New section WAC 296-15-425 would require the use of a department-developed template to communicate claims administration actions to the injured worker during the course of the claim (between allowance and closure), such as wage calculation or time loss payment, treatment authorization or denial, allowance or denial of a condition, and so on.
The communication must inform the worker that if he or she disputes the action being taken, the worker should within 60 days ask the department to intervene and adjudicate the dispute, at which point the Department will issue an appealable order. However, if no dispute is received, the department will not issue an order regarding the claim action.
The upshot of this is perhaps the most significant shift under the proposed rules. The Department will not be issuing any further orders, such as wage orders, unless there is a dispute. The self-insured employer retains the authority to simply process the claim without Department re-adjudication and free of waiting on an order.
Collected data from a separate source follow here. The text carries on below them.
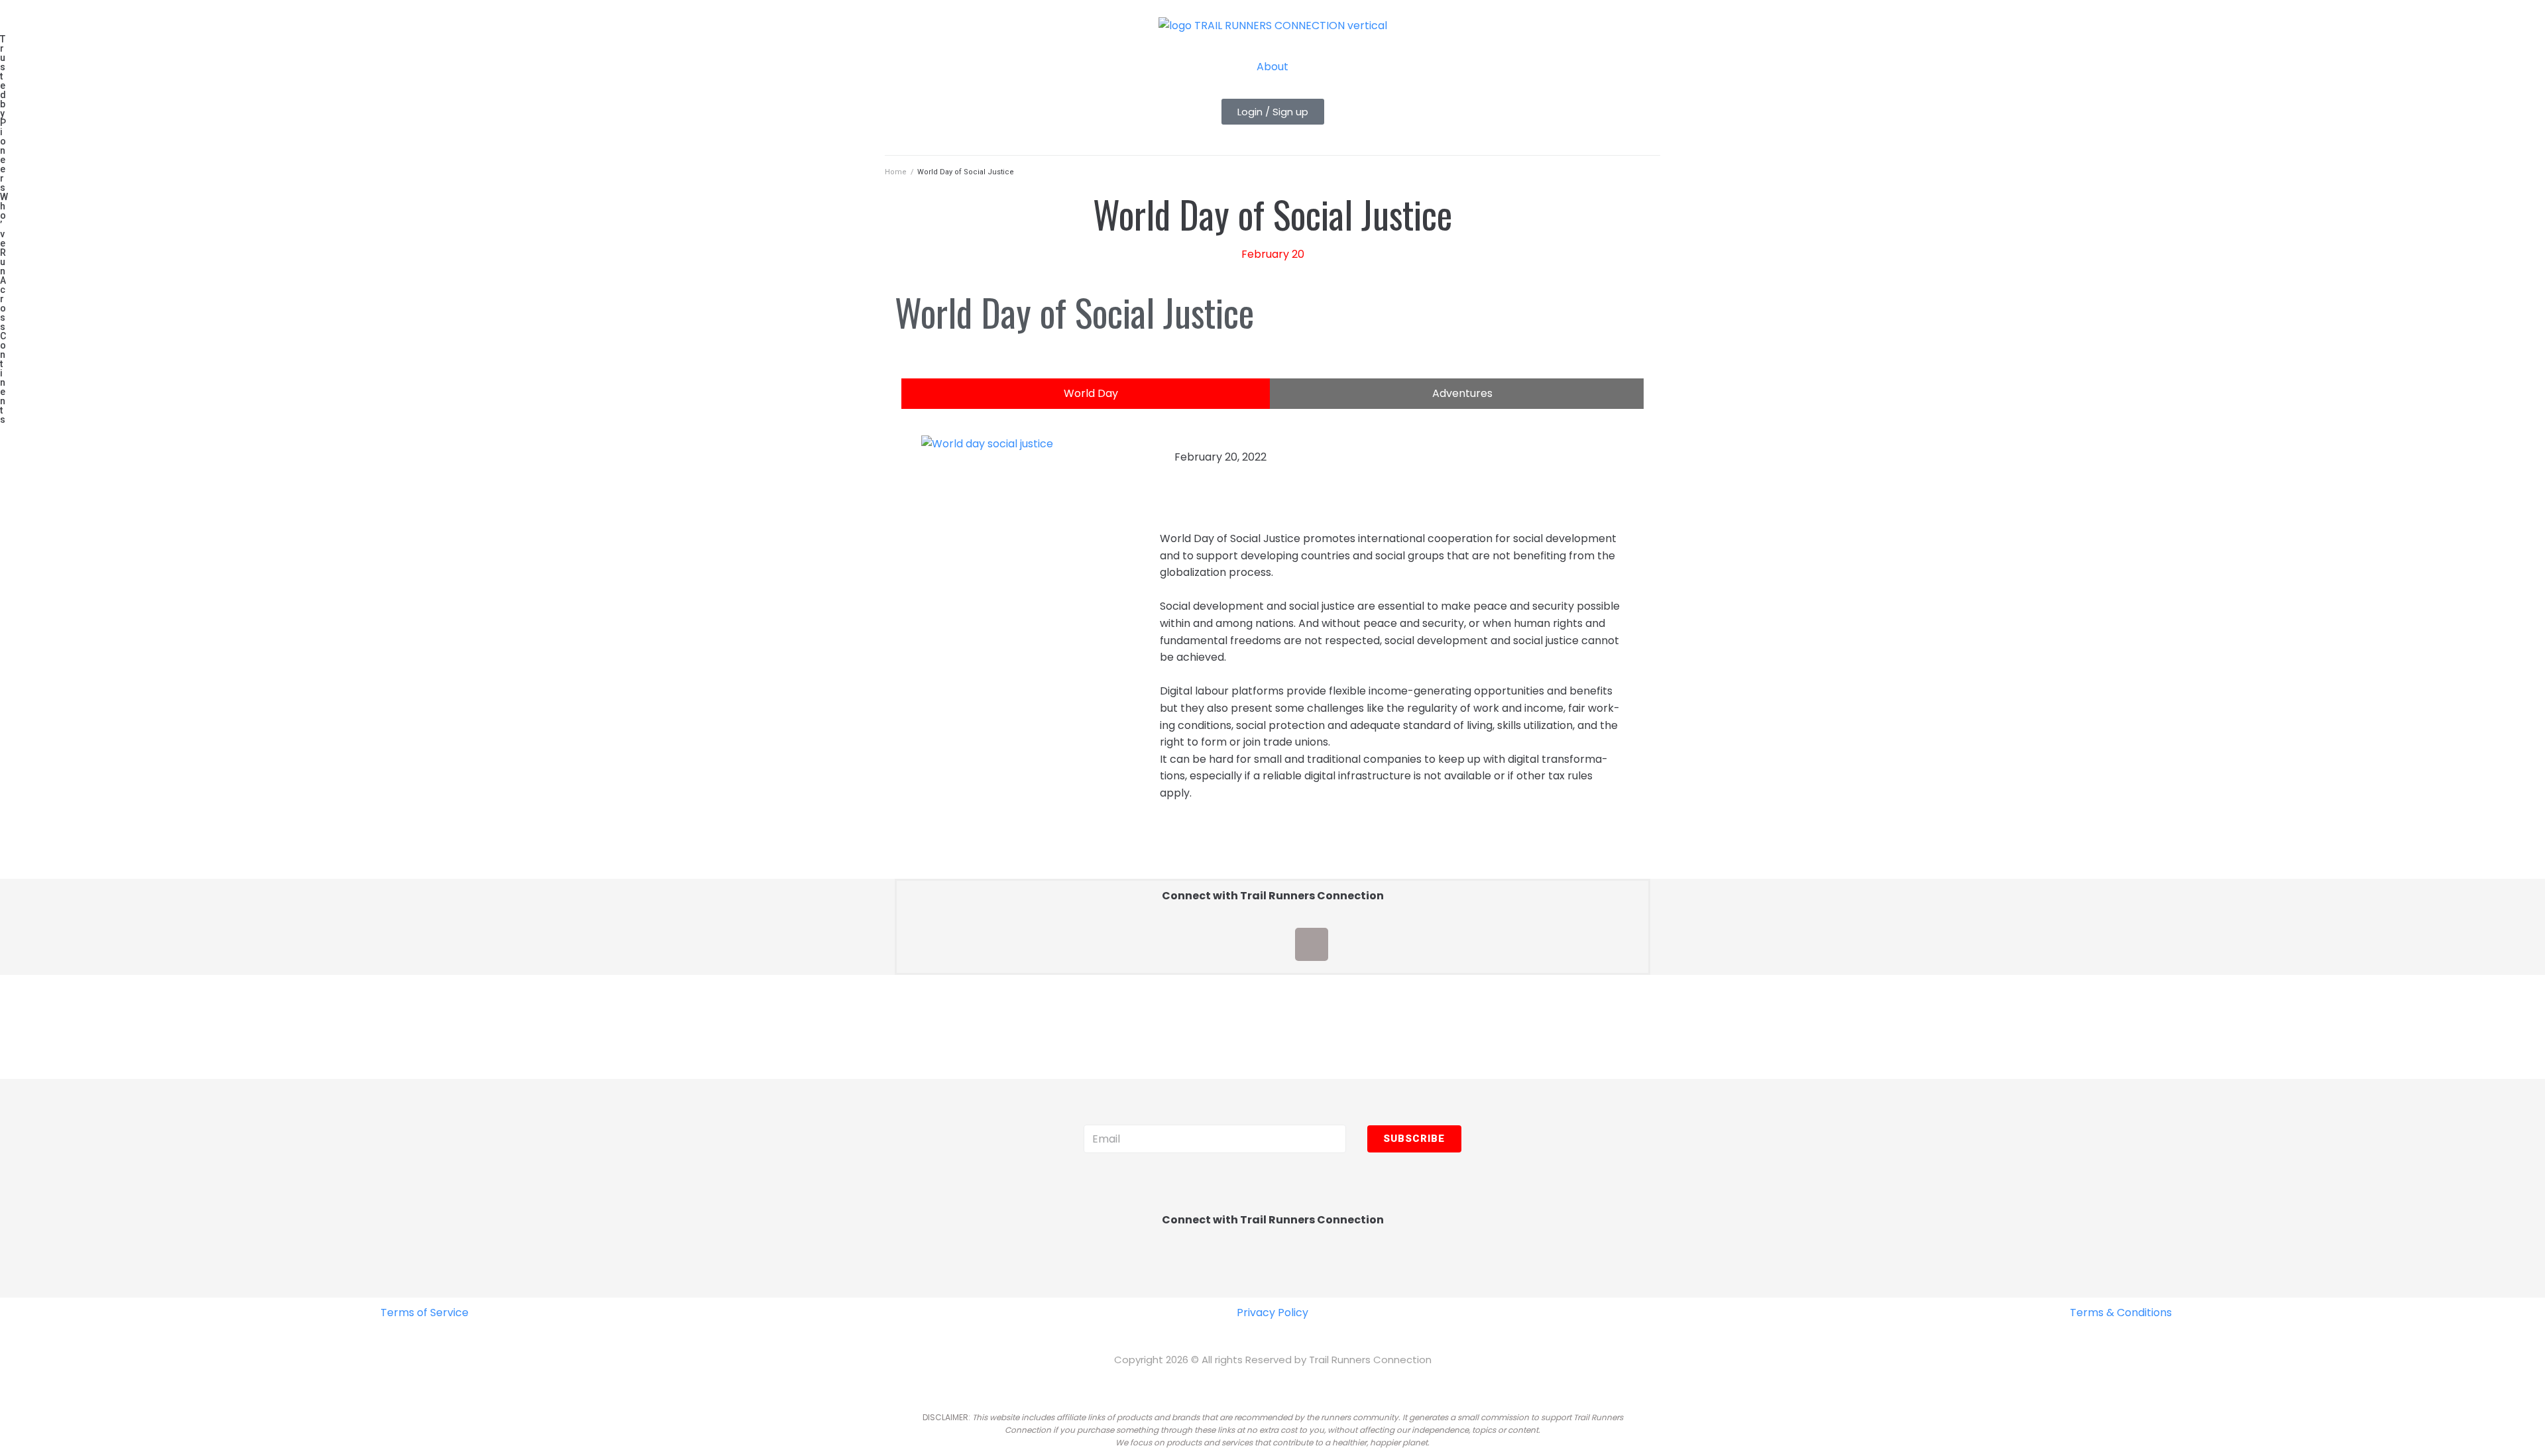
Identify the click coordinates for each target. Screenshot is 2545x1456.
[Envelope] (1311, 944)
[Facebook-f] (1171, 1269)
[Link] (1350, 944)
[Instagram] (1272, 944)
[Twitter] (1233, 944)
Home (896, 172)
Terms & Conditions (2121, 1312)
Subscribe (1414, 1139)
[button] (1272, 112)
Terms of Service (424, 1312)
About (1272, 66)
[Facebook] (1194, 944)
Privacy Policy (1272, 1312)
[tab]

At the same time, self-insured employers do not have the statutory authority to issue final and binding orders -- only the Department does. Accordingly, while the issuance of the communication will have legal significance (see item 6 below), it would not be considered final and binding until claim closure.
Nevertheless, this could be considered the biggest step in the direction of self-insured authority possible without the politically unlikely action of the Legislature -- speeding up outcomes and freeing up Department resources to more quickly complete audits, resolve disputes, and issuing allowance and closing orders.
4. New letter templates to use as tools for enhanced communication.
While not set forth in the rules proposal, the Department has circulated drafts of templates for notifying workers of actions calculating time loss, starting, stopping, or denying time loss, accepting or denying a contended condition, authorizing or denying medical treatment, or assessing an underpayment or overpayment of benefits.
5. New reasonableness standard for penalties.
The amendments to WAC 296-15-266 would include a new provision that if an underpayment arises from a wage calculation for time loss, the department will presume the benefits are not unreasonably delayed if the employer sent a copy of the wage calculation on the department-provided template under the new section 425, including a notice of the worker's right to dispute it to the Department, and the worker did not dispute it. The worker would have to show action "without foundation" or "unsupported by evidence" to overcome the presumption.
6. New certification requirement for all out-of-state claims managers.
The amendments to WAC 296-15-350 would require, beginning July 1, 2020, that all persons making claims management decisions, as defined, outside Washington be a certified claims administrator, and maintain business office hours in Pacific Standard Time. The rule would provide some flexibility for new hires or staffing issues in meeting the certification requirement.
The other amendatory sections in the proposed rules contain mostly clarifying language.
The amendment to WAC 296-15-450 is the most notable in this regard as it clarifies, and is intended to limit, the two-year Department look-back on employer-closed claims. A change to section 450(1)(a) makes the useful clarification that the kind of error justifying look-back is a clerical error and not a discrepancy, for example, due to an intervening change in law or interpretation.
All self-insured employers and representatives should carefully study the new rules proposal and consider how, if adopted, it would impact operations. WSIA encourages that any concerns be brought before the Department in the hearing or comment period for consideration.
Anticipating that some members may want to participate in a public hearing on the rules, WSIA will be producing a short, free webinar in mid-October addressing the nuts and bolts of testifying in a rulemaking hearing to attempt to demystify that process.